Elizabeth’s cancer came back with a vengeance a few years ago. We knew it was incurable. There were many nights, once the kids were down, tired from the uncertainty and grief, that she would ask to play a game. Sometimes I said no. I wish I hadn’t. Even though we were too emotionally spent to stare into each other’s eyes and talk about deep things, the evenings we did break something out were a chance to be together, to know and be known. Part of a relationship is built face-to-face, through conversations and revelations, but much is built side-by-side as you do things together, sharing experiences in the company of another. Board games were for us both a chance to learn about each other and a voyage of discovering a story, an artifact, a world.

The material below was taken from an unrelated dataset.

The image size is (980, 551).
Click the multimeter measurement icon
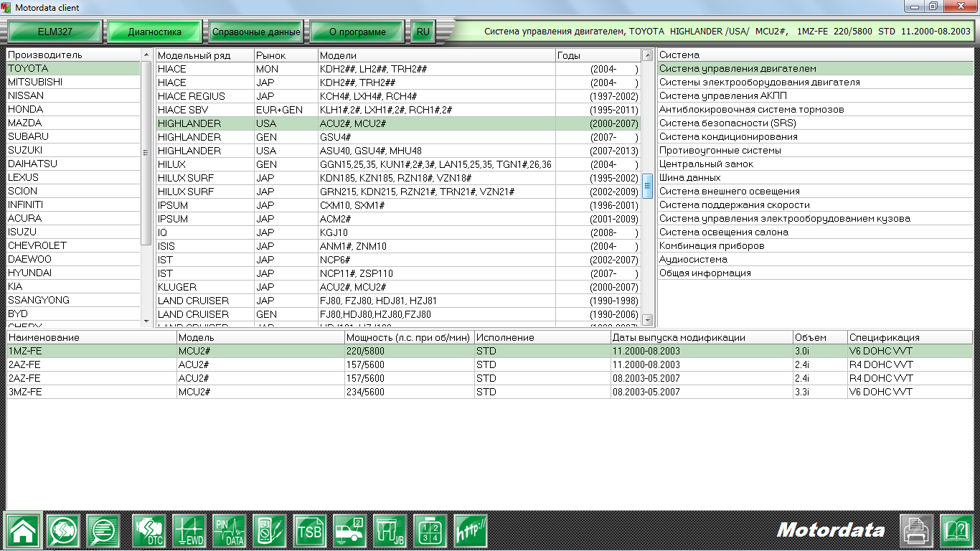click(269, 531)
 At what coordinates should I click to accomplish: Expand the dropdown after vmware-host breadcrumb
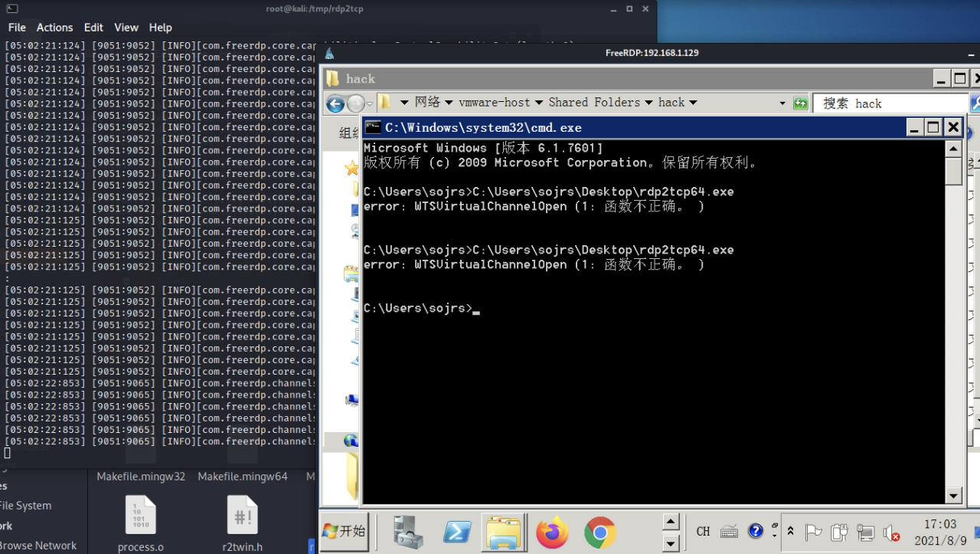click(x=538, y=103)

When I heard that Pandemic Legacy Season 0 was due out in late October, I emailed Z-Man Games and asked if we could have an advance copy. It didn’t seem like we had much time left. They generously gave us one and we dove in, playing several times a week, sensing that the clock was ticking. We were right. We have two game months left, but Elizabeth won’t be playing anymore. She is asleep in a bed beside me, in that twilight season where we seek to keep her comfortable until she slips beneath the waters and I can’t see her anymore.

I have no intention of finishing the game with someone else. It seems right to have it cut off, always a mixture of the happy and the sad, always unresolved. Death is like that. We’ve known for years it was coming. We’ve heard its footsteps nearing in the hall. Yet it still came as a surprise when the door opened and it drew near. There are so many conversations left to be had, so many memories left unconfirmed, so many jokes that will never have a punchline. The sealed boxes and unopened envelopes are a reified manifestation of life’s always-premature last page.

I don’t know what I will do, as a parent or a human being, on the far side of this thing. After thirteen years of marriage, I’m not even sure I know who I will be alone. Yet I am so glad we played this game together, even without the ending we had planned.

Elizabeth’s favorite games were the ones where you built something along the way. Win or lose, she would say, at least she could look back at what she had made and feel like she had made something meaningful. Life is a game like that, and despite the sense that we are in some cosmic sense losing, there is so much meaning in what we have made.